● **Provided entries**:

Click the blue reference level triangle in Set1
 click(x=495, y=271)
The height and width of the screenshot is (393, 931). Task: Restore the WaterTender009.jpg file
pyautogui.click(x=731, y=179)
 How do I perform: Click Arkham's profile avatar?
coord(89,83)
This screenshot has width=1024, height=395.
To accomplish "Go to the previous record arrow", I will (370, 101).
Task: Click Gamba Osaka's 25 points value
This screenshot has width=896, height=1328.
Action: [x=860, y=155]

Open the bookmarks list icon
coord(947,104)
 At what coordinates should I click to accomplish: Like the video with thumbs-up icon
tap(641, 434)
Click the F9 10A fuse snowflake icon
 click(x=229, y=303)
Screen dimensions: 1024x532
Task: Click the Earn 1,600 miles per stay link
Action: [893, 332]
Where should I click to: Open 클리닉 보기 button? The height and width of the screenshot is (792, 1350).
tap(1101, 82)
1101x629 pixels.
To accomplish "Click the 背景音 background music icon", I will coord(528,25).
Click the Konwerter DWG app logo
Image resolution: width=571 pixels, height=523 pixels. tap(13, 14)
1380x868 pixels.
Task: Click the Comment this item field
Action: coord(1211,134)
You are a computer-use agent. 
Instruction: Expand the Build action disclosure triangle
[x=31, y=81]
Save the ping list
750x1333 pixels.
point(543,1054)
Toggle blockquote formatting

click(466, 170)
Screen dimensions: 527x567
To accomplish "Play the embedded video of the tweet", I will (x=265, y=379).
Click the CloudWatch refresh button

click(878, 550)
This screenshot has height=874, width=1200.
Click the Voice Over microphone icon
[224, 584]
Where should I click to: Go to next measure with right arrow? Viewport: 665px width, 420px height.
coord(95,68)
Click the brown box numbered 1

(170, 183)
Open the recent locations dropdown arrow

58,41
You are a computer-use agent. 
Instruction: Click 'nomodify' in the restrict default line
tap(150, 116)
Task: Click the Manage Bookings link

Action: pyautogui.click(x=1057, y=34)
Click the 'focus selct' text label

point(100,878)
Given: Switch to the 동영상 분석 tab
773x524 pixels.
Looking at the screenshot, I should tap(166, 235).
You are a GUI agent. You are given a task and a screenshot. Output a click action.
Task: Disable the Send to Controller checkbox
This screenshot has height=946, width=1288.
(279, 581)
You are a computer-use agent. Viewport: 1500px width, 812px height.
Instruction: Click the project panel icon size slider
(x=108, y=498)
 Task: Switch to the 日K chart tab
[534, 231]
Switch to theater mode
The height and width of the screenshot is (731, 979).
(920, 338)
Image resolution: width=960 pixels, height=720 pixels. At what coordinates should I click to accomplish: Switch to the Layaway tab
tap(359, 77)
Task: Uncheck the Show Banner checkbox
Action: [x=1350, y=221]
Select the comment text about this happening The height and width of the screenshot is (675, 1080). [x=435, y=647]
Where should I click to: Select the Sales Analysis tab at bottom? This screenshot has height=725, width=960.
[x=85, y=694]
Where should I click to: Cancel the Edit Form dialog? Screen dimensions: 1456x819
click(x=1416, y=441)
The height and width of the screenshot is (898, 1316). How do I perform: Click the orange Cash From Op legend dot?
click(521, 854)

● **Your task**: Type the entries out again so that they match exactly.

● **Answer to the exercise**:
Click the blue reference level triangle in Set1
 click(x=495, y=271)
The height and width of the screenshot is (393, 931). Task: Restore the WaterTender009.jpg file
pyautogui.click(x=731, y=179)
 How do I perform: Click Arkham's profile avatar?
coord(89,83)
This screenshot has width=1024, height=395.
To accomplish "Go to the previous record arrow", I will (370, 101).
Task: Click Gamba Osaka's 25 points value
This screenshot has width=896, height=1328.
Action: [x=860, y=155]

Open the bookmarks list icon
coord(947,104)
 At what coordinates should I click to accomplish: Like the video with thumbs-up icon
tap(641, 434)
Click the F9 10A fuse snowflake icon
 click(x=229, y=303)
Screen dimensions: 1024x532
Task: Click the Earn 1,600 miles per stay link
Action: [893, 332]
Where should I click to: Open 클리닉 보기 button? The height and width of the screenshot is (792, 1350).
tap(1101, 82)
1101x629 pixels.
To accomplish "Click the 背景音 background music icon", I will coord(528,25).
Click the Konwerter DWG app logo
Image resolution: width=571 pixels, height=523 pixels. tap(13, 14)
1380x868 pixels.
Task: Click the Comment this item field
Action: coord(1211,134)
You are a computer-use agent. 
Instruction: Expand the Build action disclosure triangle
[x=31, y=81]
Save the ping list
750x1333 pixels.
point(543,1054)
Toggle blockquote formatting

click(466, 170)
Screen dimensions: 527x567
To accomplish "Play the embedded video of the tweet", I will (x=265, y=379).
Click the CloudWatch refresh button

click(878, 550)
This screenshot has height=874, width=1200.
Click the Voice Over microphone icon
[224, 584]
Where should I click to: Go to next measure with right arrow? Viewport: 665px width, 420px height.
coord(95,68)
Click the brown box numbered 1

(170, 183)
Open the recent locations dropdown arrow

58,41
You are a computer-use agent. 
Instruction: Click 'nomodify' in the restrict default line
tap(150, 116)
Task: Click the Manage Bookings link

Action: pyautogui.click(x=1057, y=34)
Click the 'focus selct' text label

point(100,878)
Given: Switch to the 동영상 분석 tab
773x524 pixels.
Looking at the screenshot, I should tap(166, 235).
You are a GUI agent. You are given a task and a screenshot. Output a click action.
Task: Disable the Send to Controller checkbox
This screenshot has height=946, width=1288.
(279, 581)
You are a computer-use agent. Viewport: 1500px width, 812px height.
Instruction: Click the project panel icon size slider
(x=108, y=498)
 Task: Switch to the 日K chart tab
[534, 231]
Switch to theater mode
The height and width of the screenshot is (731, 979).
(920, 338)
Image resolution: width=960 pixels, height=720 pixels. At what coordinates should I click to accomplish: Switch to the Layaway tab
tap(359, 77)
Task: Uncheck the Show Banner checkbox
Action: [x=1350, y=221]
Select the comment text about this happening The height and width of the screenshot is (675, 1080). [x=435, y=647]
Where should I click to: Select the Sales Analysis tab at bottom? This screenshot has height=725, width=960.
[x=85, y=694]
Where should I click to: Cancel the Edit Form dialog? Screen dimensions: 1456x819
click(x=1416, y=441)
The height and width of the screenshot is (898, 1316). How do I perform: Click the orange Cash From Op legend dot?
click(521, 854)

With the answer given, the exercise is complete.